More Americans are feeling optimistic about their retirement savings, according to a new survey.
The survey, by Country Financial, found that 35 percent of Americans now think it is possible for a typical middle-income family to save for a secure retirement. That figure is up six points from this time last year and the first increase in five years.
This increase may be because many Americans did not have to postpone their retirement as a result of the economic downturn. People are also taking positive steps to finance their golden years. Nearly four-in-ten (36 percent) will not have to delay their retirement as a result of the economic downturn. Fifty-seven percent either maintained or increased the amount they contribute to their nest egg, a three-point increase from last year.

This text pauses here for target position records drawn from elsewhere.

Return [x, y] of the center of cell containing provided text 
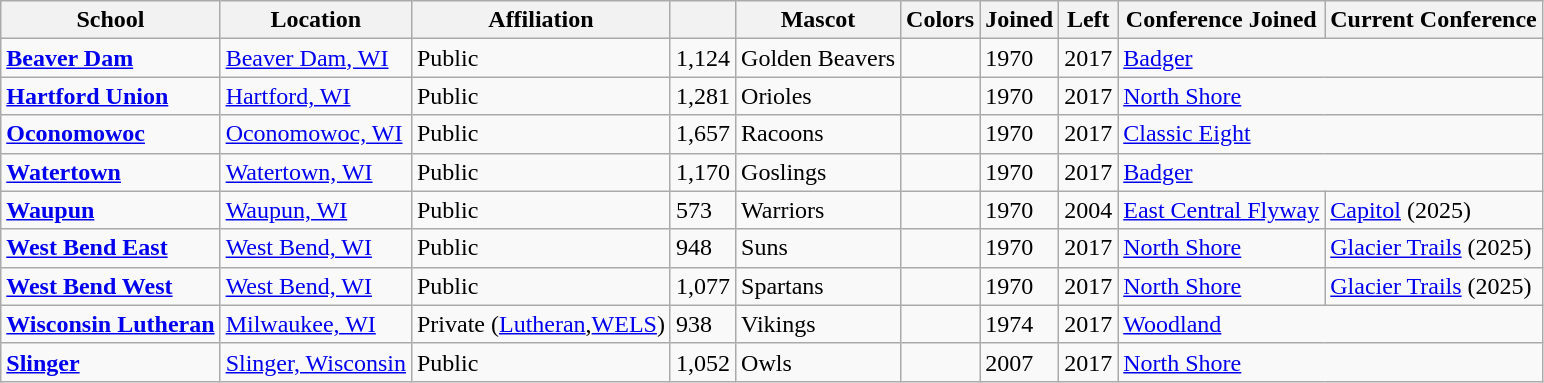
Current Conference [1434, 20]
1974 [1020, 324]
1,052 [702, 362]
938 [702, 324]
1,124 [702, 58]
Owls [818, 362]
Mascot [818, 20]
West Bend West [110, 286]
Milwaukee, WI [316, 324]
Racoons [818, 134]
1,657 [702, 134]
Conference Joined [1222, 20]
Beaver Dam [110, 58]
Suns [818, 248]
Private (Lutheran,WELS) [540, 324]
Joined [1020, 20]
Waupun, WI [316, 210]
Capitol (2025) [1434, 210]
East Central Flyway [1222, 210]
Oconomowoc [110, 134]
Watertown, WI [316, 172]
Oconomowoc, WI [316, 134]
948 [702, 248]
1,077 [702, 286]
Left [1088, 20]
Orioles [818, 96]
Waupun [110, 210]
Watertown [110, 172]
Slinger, Wisconsin [316, 362]
2004 [1088, 210]
Colors [940, 20]
Slinger [110, 362]
2007 [1020, 362]
West Bend East [110, 248]
School [110, 20]
Golden Beavers [818, 58]
Wisconsin Lutheran [110, 324]
Goslings [818, 172]
Woodland [1330, 324]
1,281 [702, 96]
Location [316, 20]
Hartford, WI [316, 96]
Spartans [818, 286]
573 [702, 210]
Affiliation [540, 20]
Beaver Dam, WI [316, 58]
Warriors [818, 210]
Classic Eight [1330, 134]
1,170 [702, 172]
Hartford Union [110, 96]
Vikings [818, 324]
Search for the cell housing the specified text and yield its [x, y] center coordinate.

However, other survey respondents said they are confronting new realities of retirement caused by years of economic instability. A quarter of Americans must delay their retirement by three years or more. This instability might also be why a majority (55 percent) expect to take a part-time job during retirement to augment their savings.
"It's encouraging many are taking a proactive approach to retirement's new realities," said Keith Brannan, vice president of financial security planning. "By regularly updating a long-term savings plan and sticking to it, almost everyone can adapt to economic changes and achieve a secure retirement."
Only one-third of the survey respondents are confident Social Security will pay them all of their promised benefits. Those in the Gen X age group are the least confident. Just 14 percent of those ages 30 to 39 and 26 percent of those 40 to 49 believe they will receive their promised benefits.
Forty-one percent of those with a financial planner say less than one-quarter of their retirement income will come from Social Security. Only 25 percent of those without a planner say the same.